O procurador Alisson Marugal, do Ministério Público de Roraima, relacionou diretamente a omissão do governo federal, entre 2017 e 2022, à tragédia humanitária vivida pelo povo Yanomami no Estado nortista. Marugal detalhou, em depoimento à comissão do Senado que investiga a tragédia nesta quarta-feira, 15, que desde 2019 o Ministério Público, através de ações judiciais, conseguiu vitórias na Justiça cobrando ações do governo federal, mas que na prática não foram cumpridas.
Marugal afirmou que o garimpo ilegal no território Yanomami passou a ocorrer de forma descontrolada a partir de 2017. Imediatamente o Ministério Público passou, através de ações judiciais, a tentar reverter a situação. Em 2019 conseguiu, através de decisões da justiça estadual e do STF, exigir do governo federal um plano de ação de combate ao garimpo ilegal. Mas o que passou a ocorrer foram ações muito esparsas, pouco efetivas e insuficientes para expulsão dos garimpeiros.
Marugal disse que a omissão ocorreu também na Fundação Nacional do Índio (Funai) durante esse período.
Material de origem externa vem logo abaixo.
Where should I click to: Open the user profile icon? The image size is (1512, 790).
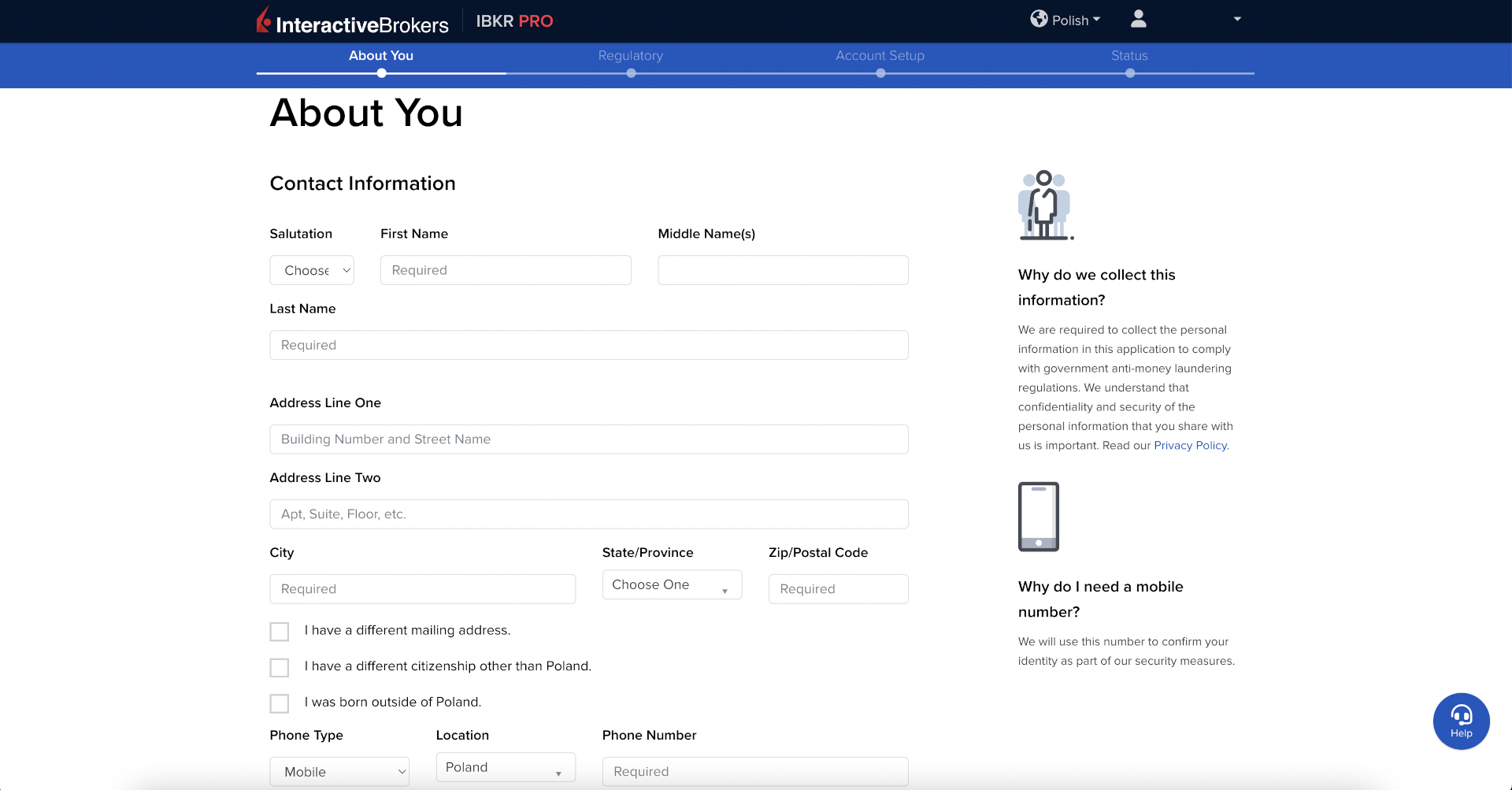1138,19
A forte disseminação do garimpo ilegal, incluindo até mesmo a atuação desenfreada de facções criminosas, levou à tragédia humanitária, salientou o procurador. O que fez com que os anos de 2021 e 2022 fossem marcados pela morte de centenas de crianças, jovens e adultos ianomâmi por desnutrição. Ele ainda denunciou o completo sucateamento da educação indígena no território Yanomami nos anos recentes.
Crimes sexuais, drogas e armas
Também se generalizou a exploração sexual de menores e mulheres indígenas, além da disseminação de drogas e armas entre os povos originários. Esse quadro, somado à contaminação de rios e a inviabilização do uso do território para plantio, caça e pesca pelos Yanomami, levou à tragédia humanitária. Para Marugal, somente agora, em 2023, o governo federal implantou um plano de ação visando combater o garimpo ilegal, o que tem levado à expulsão de 80% dos invasores do território.
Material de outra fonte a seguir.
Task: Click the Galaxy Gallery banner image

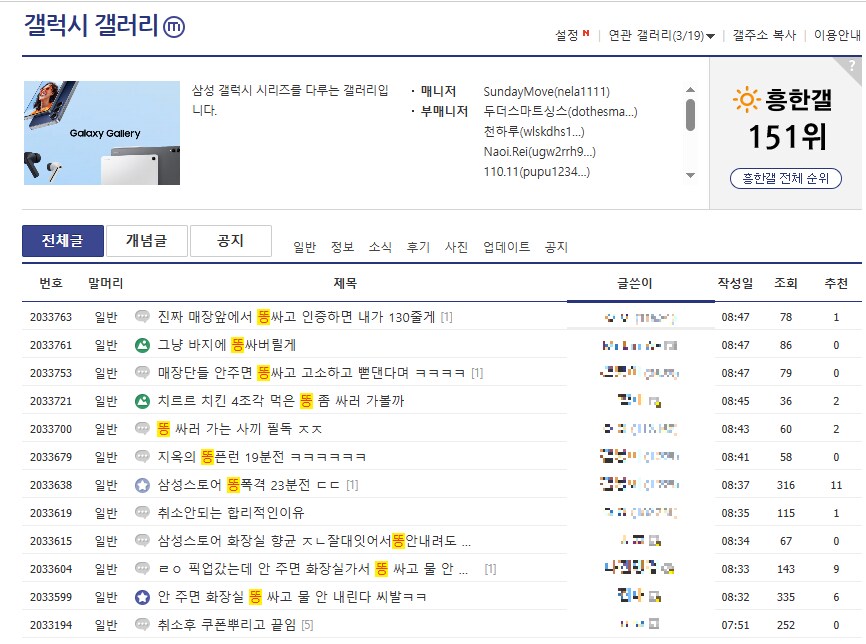Action: 101,133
A fala do procurador foi corroborada pelo diretor da ONG Instituto Socioambiental, Márcio Santilli. Para ele, a omissão do governo, especialmente a partir de 2021, foi determinante para a tragédia humanitária, que levou à disseminação de doenças e fome entre os indígenas. Santilli salientou que o descaso com os ianomâmi tornou-se mais grave a partir de 2017.
A fala de Santilli foi contraditada pela senadora Damares Alves (Republicanos-DF). Ela afirmou que Santilli foi presidente da Funai em 1995 e 1996, e que já naquela época existiam denúncias de descaso em relação aos ianomâmi. Santilli respondeu que a situação durante o governo Fernando Henrique Cardoso, quando ocupou a presidência da Funai, não tem “a menor condição de ser comparada com o que vimos nos anos recentes”.
Santilli também usou o termo “genocídio” para se referir à omissão do governo nos últimos anos. O uso do termo também foi contraditado pelo relator da comissão, senador Dr. Hiran (PP-RR). Ele disse que o garimpo ilegal invade territórios indígenas “há pelo menos 80 anos”, inclusive em Roraima, e que é um crime que precisa de combate efetivo do Estado. O senador também entende que o termo “genocídio” está relacionado a crimes contra a humanidade, e ele vê a situação do garimpo ilegal com “nuances que envolvem, inclusive, a busca pela sobrevivência de muitos brasileiros que vivem na miséria e na pobreza na Amazônia”.
Missão Evangélica Caiuá
O diretor da ONG Missão Evangélica Caiuá, Geraldo Silveira, também participou da reunião. Essa ONG tem, nos últimos anos, gerido grandes recursos repassados pelo governo no atendimento à saúde dos Yanomami. Silveira confirmou que problemas estruturais fizeram com que o número de atendimentos caísse de cerca de 11 mil para 2 mil por ano recentemente. Esses problemas estão ligados a ameaças contra médicos e enfermeiros por parte de invasores, falta de medicamentos e grande dificuldade no transporte dos profissionais, o que fez com que muitos desistissem de atuar por ali. Outro problema relatado foi o sucateamento dos postos de saúde.
O presidente da comissão, senador Chico Rodrigues (PSB-RR), observou que a ONG Missão Evangélica Caiuá geriu mais de R$ 2 bilhões de recursos públicos nos últimos anos, “um orçamento maior até do que a Funai”, por isso entende que a prestação de serviços precisa ser melhor averiguada. Para Damares Alves, o Brasil precisa discutir se a saúde indígena, em casos como os dos Yanomami, deve ser terceirizada ou ser assumida mais diretamente pelo Estado brasileiro.